[Collected data entries]
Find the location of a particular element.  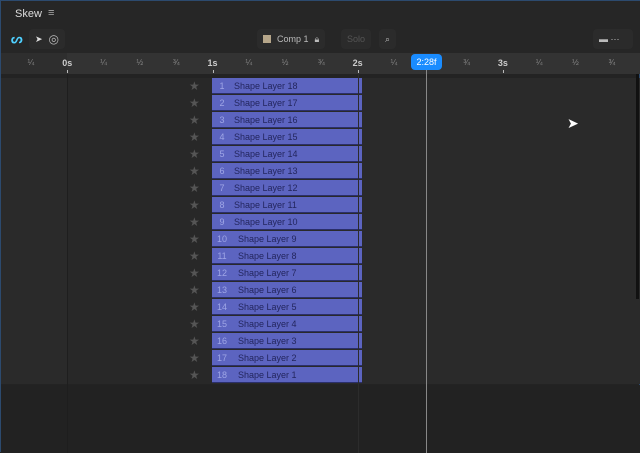

layer-row: ★ 4 Shape Layer 15 is located at coordinates (320, 138).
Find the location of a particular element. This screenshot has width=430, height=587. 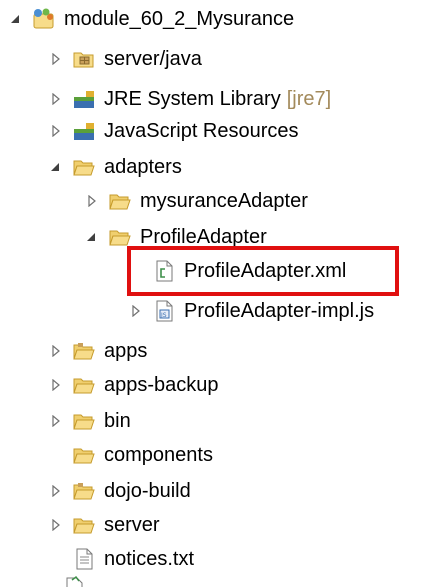

tree-item-profile-adapter-impl: JS ProfileAdapter-impl.js is located at coordinates (252, 311).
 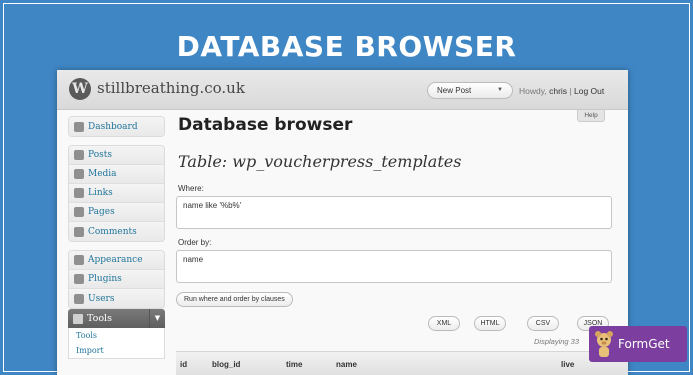 I want to click on page-title: Database browser, so click(x=266, y=125).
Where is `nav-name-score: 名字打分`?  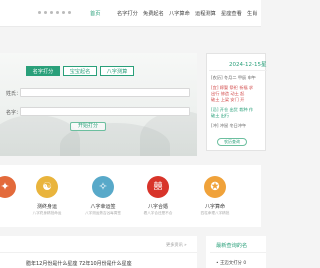
nav-name-score: 名字打分 is located at coordinates (128, 14).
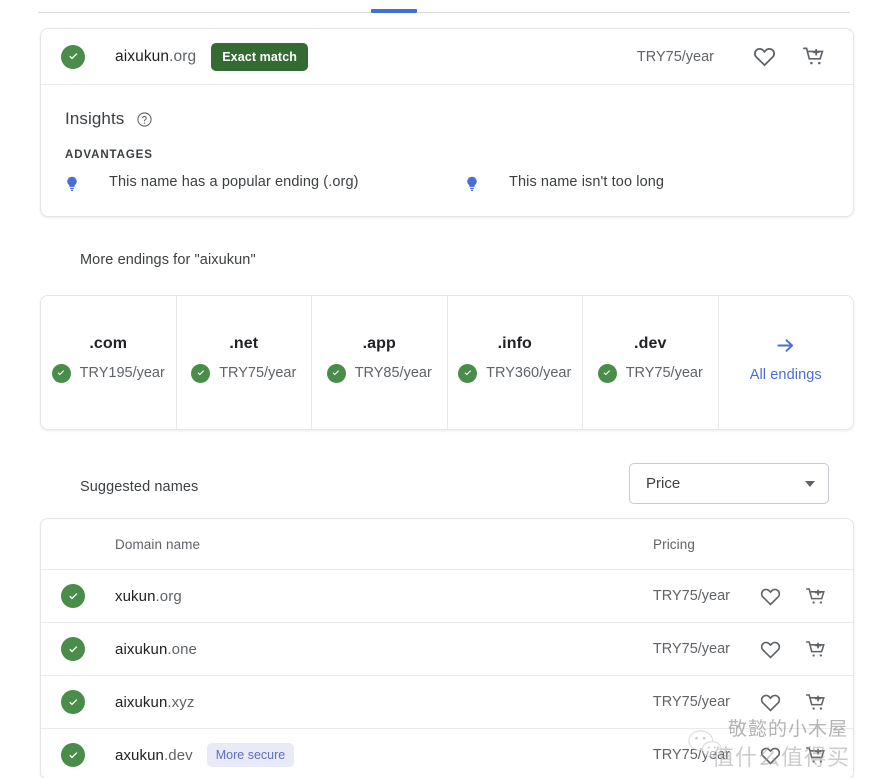 This screenshot has height=778, width=888. I want to click on domain-tld: .one, so click(182, 649).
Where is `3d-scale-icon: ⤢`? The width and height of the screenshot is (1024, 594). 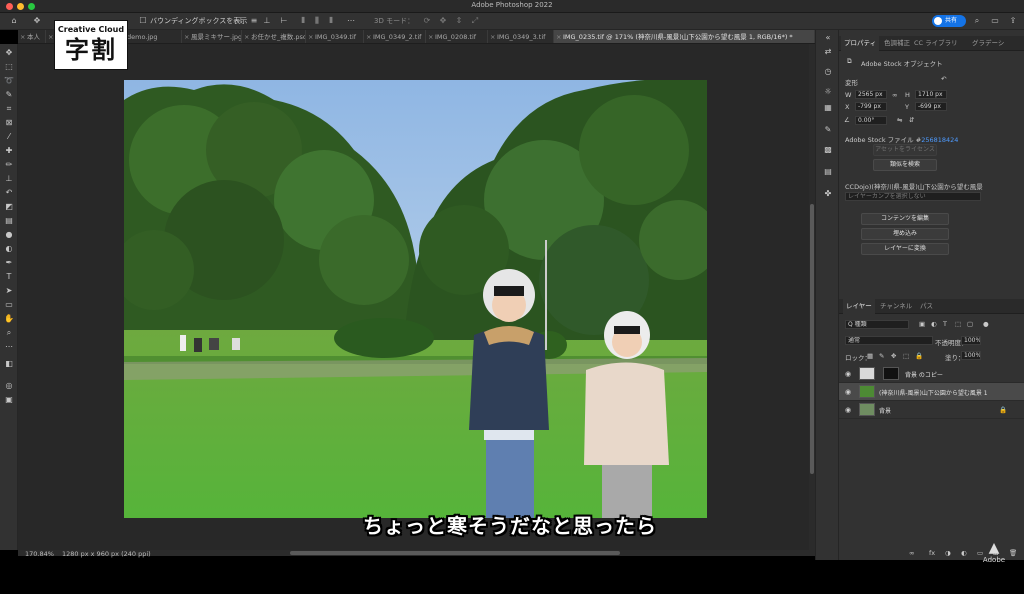 3d-scale-icon: ⤢ is located at coordinates (475, 21).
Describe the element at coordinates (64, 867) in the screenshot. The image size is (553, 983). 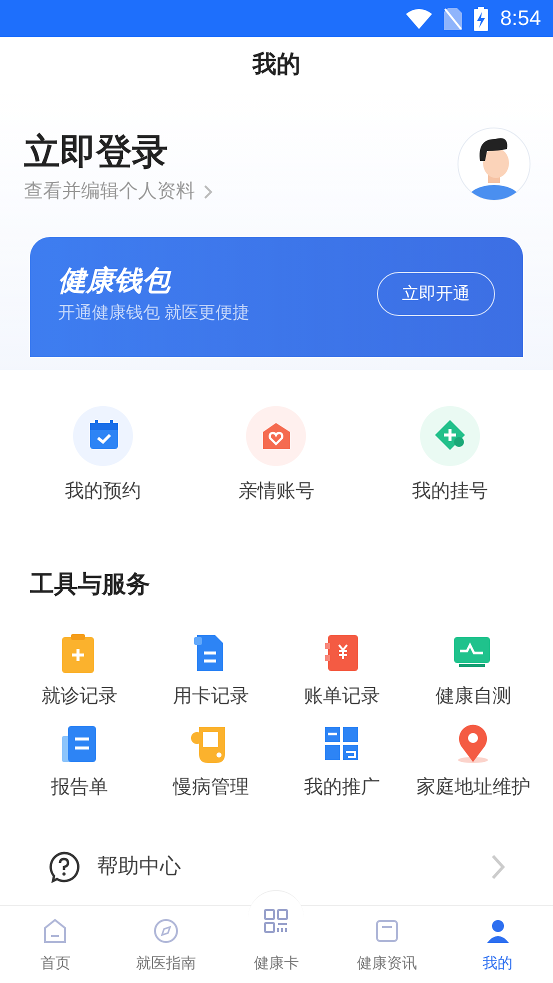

Problem statement – Reproduce everything from the start of the items down through the line containing "This screenshot has height=778, width=888.", both ends included. Leave the pictures out of your copy.

Response area –
Find the location of a particular element.  

layer-row: ★ 4 Shape Layer 15 is located at coordinates (320, 138).
Find the location of a particular element. This screenshot has width=430, height=587. 

tree-item-profile-adapter-impl: JS ProfileAdapter-impl.js is located at coordinates (252, 311).
  I want to click on page-title: Database browser, so click(x=266, y=125).
Where is `nav-name-score: 名字打分`?  
nav-name-score: 名字打分 is located at coordinates (128, 14).
 This screenshot has height=778, width=888. I want to click on domain-tld: .one, so click(182, 649).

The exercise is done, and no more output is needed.